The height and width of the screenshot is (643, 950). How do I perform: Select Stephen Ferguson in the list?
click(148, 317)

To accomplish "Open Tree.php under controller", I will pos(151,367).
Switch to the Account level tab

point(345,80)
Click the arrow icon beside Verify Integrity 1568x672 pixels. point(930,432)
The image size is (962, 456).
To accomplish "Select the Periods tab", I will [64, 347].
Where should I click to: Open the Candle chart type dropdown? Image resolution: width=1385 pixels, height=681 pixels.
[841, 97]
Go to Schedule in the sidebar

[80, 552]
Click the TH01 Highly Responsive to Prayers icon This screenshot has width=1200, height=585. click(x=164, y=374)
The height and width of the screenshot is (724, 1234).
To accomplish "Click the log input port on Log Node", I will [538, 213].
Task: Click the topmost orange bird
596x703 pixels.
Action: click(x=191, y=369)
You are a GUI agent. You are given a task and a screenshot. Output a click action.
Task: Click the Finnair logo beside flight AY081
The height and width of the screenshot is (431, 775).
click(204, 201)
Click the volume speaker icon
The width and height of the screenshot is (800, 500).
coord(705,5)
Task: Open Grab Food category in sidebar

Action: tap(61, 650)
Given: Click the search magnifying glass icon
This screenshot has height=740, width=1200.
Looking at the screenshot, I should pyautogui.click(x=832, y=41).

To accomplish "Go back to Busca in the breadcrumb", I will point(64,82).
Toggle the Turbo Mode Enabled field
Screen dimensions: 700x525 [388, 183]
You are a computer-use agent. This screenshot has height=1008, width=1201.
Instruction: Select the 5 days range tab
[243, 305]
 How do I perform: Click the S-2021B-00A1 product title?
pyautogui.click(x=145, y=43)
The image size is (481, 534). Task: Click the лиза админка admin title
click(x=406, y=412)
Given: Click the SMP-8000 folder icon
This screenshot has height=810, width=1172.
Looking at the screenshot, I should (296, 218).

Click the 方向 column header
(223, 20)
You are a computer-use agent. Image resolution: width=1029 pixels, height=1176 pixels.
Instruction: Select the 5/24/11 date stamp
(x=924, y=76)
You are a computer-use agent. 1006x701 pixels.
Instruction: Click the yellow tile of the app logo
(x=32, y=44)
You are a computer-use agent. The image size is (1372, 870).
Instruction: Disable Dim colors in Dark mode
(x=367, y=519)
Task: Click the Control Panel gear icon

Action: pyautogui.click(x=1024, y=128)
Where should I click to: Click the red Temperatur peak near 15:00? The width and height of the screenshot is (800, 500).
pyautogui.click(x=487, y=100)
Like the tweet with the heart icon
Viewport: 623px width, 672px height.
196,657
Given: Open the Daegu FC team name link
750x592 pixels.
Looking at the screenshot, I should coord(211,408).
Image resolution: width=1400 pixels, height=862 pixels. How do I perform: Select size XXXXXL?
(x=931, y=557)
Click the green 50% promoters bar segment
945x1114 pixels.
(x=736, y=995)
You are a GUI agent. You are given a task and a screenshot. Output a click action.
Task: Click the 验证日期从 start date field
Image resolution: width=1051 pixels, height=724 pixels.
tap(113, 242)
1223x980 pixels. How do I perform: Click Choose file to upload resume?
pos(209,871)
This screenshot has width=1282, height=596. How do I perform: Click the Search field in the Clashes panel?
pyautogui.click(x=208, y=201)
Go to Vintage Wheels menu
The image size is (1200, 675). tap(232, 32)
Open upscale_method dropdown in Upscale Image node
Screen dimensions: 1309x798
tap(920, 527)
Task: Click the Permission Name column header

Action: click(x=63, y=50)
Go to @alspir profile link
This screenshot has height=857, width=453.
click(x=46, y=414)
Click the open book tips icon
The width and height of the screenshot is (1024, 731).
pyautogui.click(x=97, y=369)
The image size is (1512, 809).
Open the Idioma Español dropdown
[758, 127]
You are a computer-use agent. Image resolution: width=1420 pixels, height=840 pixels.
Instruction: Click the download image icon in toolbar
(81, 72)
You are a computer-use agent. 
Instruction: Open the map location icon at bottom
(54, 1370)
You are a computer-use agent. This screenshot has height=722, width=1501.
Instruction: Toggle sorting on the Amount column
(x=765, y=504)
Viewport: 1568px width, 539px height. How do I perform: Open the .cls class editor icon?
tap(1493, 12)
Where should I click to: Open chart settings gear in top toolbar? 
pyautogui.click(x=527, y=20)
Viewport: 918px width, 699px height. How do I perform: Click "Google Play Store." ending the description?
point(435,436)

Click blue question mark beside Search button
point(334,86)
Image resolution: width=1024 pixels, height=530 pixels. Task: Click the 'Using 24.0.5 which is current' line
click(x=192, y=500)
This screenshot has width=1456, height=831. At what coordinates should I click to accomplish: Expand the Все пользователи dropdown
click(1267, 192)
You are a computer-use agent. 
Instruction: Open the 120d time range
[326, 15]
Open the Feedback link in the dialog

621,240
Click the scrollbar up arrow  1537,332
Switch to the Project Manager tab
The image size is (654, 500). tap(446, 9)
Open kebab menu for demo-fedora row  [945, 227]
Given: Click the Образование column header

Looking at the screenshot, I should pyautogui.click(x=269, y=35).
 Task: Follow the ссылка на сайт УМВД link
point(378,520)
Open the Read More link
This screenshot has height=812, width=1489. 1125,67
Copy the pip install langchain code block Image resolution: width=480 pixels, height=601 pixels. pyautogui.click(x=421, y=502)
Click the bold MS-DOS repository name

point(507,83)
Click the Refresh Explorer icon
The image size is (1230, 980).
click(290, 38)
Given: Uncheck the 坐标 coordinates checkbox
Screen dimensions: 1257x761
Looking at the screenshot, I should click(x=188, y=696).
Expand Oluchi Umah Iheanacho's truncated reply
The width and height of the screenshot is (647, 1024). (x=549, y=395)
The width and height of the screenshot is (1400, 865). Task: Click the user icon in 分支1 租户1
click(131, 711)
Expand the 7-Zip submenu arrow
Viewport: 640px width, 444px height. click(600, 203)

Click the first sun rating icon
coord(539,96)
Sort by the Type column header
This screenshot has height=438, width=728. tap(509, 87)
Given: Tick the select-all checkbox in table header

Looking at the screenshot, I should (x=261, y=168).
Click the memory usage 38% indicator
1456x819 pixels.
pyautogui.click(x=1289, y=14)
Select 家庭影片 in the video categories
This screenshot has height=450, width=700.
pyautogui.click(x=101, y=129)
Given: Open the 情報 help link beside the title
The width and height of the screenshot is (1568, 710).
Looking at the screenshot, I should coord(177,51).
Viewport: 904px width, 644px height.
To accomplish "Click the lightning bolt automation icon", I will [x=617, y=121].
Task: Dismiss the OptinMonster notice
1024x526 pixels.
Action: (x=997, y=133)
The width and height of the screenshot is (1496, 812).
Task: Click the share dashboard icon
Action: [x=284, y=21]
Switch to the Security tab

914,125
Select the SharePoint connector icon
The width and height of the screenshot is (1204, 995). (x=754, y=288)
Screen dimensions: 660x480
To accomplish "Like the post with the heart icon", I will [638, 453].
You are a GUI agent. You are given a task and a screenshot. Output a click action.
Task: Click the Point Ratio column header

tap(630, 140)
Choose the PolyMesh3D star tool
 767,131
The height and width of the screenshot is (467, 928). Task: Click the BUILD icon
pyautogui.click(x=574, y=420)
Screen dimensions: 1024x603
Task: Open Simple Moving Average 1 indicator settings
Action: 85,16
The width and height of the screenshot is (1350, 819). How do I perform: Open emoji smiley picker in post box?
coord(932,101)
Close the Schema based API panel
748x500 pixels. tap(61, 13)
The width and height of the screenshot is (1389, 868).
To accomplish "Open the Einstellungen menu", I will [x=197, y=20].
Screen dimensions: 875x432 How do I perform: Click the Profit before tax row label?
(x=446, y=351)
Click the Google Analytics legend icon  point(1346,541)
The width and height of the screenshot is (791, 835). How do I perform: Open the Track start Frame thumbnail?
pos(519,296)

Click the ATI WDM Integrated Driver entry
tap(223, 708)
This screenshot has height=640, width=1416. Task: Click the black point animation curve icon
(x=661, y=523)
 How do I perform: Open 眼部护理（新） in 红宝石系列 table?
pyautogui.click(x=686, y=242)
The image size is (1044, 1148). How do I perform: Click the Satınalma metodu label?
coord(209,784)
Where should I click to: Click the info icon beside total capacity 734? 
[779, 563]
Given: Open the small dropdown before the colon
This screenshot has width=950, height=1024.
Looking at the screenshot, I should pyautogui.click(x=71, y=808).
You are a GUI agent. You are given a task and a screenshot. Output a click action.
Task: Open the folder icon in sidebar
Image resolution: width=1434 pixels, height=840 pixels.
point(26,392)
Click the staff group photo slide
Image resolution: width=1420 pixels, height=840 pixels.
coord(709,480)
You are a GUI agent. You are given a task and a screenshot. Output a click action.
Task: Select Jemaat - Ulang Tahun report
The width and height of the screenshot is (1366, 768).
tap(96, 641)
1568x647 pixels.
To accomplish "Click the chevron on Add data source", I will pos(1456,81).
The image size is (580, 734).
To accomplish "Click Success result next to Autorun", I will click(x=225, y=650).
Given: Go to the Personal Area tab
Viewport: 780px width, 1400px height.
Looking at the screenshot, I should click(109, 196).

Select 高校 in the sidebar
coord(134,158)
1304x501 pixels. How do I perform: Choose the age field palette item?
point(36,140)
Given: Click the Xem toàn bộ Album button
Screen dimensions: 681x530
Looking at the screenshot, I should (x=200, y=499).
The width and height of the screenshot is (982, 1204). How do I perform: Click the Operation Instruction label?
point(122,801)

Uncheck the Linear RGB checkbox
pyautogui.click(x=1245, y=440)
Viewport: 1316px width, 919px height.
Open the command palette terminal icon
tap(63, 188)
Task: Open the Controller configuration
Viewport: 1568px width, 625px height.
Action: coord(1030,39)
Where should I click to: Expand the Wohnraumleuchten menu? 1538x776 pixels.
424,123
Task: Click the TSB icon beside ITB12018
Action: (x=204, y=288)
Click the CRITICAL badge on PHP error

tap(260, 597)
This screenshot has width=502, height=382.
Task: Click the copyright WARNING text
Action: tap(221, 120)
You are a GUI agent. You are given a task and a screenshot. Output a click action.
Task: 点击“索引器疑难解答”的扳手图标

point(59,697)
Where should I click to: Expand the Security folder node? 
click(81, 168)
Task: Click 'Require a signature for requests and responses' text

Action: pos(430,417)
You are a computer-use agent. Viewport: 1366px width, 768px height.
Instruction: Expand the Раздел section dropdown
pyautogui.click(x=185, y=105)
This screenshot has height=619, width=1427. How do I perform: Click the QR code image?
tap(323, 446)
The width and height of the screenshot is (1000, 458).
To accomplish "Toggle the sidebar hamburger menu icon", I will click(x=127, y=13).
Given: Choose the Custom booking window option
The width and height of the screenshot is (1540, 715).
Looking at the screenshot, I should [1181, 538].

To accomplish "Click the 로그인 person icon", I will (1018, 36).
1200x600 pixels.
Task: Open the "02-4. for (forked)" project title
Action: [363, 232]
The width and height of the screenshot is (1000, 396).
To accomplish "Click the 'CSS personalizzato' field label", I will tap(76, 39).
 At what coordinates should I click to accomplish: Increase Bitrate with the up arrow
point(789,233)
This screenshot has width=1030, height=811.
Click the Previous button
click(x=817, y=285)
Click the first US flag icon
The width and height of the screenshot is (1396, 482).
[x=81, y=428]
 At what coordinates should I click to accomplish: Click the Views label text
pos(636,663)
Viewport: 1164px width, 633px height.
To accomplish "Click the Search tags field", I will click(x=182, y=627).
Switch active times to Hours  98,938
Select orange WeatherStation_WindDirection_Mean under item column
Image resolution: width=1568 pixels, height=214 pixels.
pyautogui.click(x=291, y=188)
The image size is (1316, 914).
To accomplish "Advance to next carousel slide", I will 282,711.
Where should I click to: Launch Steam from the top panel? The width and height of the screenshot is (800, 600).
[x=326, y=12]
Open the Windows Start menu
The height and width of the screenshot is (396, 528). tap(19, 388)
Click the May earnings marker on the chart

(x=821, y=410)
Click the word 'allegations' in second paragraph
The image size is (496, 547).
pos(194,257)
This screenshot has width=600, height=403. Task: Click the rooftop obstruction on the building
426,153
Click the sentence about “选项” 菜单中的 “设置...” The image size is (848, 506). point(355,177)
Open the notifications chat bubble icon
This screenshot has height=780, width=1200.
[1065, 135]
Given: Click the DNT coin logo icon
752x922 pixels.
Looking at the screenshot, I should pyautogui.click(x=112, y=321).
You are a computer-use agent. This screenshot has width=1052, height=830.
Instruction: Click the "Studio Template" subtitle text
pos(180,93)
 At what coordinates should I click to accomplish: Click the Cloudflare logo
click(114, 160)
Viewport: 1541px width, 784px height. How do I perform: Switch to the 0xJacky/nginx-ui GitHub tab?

+ + +

§ What the task requires
Repeat the rows between the line holding "The width and height of the screenshot is (1000, 458)." and the line holding "should pyautogui.click(x=112, y=321).", inclusive, without any changes.

§ Answer to this exercise
The width and height of the screenshot is (1000, 458).
To accomplish "Toggle the sidebar hamburger menu icon", I will click(x=127, y=13).
Given: Choose the Custom booking window option
The width and height of the screenshot is (1540, 715).
Looking at the screenshot, I should [1181, 538].

To accomplish "Click the 로그인 person icon", I will (1018, 36).
1200x600 pixels.
Task: Open the "02-4. for (forked)" project title
Action: [363, 232]
The width and height of the screenshot is (1000, 396).
To accomplish "Click the 'CSS personalizzato' field label", I will tap(76, 39).
 At what coordinates should I click to accomplish: Increase Bitrate with the up arrow
point(789,233)
This screenshot has width=1030, height=811.
Click the Previous button
click(x=817, y=285)
Click the first US flag icon
The width and height of the screenshot is (1396, 482).
[x=81, y=428]
 At what coordinates should I click to accomplish: Click the Views label text
pos(636,663)
Viewport: 1164px width, 633px height.
To accomplish "Click the Search tags field", I will click(x=182, y=627).
Switch active times to Hours  98,938
Select orange WeatherStation_WindDirection_Mean under item column
Image resolution: width=1568 pixels, height=214 pixels.
pyautogui.click(x=291, y=188)
The image size is (1316, 914).
To accomplish "Advance to next carousel slide", I will 282,711.
Where should I click to: Launch Steam from the top panel? The width and height of the screenshot is (800, 600).
[x=326, y=12]
Open the Windows Start menu
The height and width of the screenshot is (396, 528). tap(19, 388)
Click the May earnings marker on the chart

(x=821, y=410)
Click the word 'allegations' in second paragraph
The image size is (496, 547).
pos(194,257)
This screenshot has width=600, height=403. Task: Click the rooftop obstruction on the building
426,153
Click the sentence about “选项” 菜单中的 “设置...” The image size is (848, 506). point(355,177)
Open the notifications chat bubble icon
This screenshot has height=780, width=1200.
[1065, 135]
Given: Click the DNT coin logo icon
752x922 pixels.
Looking at the screenshot, I should pyautogui.click(x=112, y=321).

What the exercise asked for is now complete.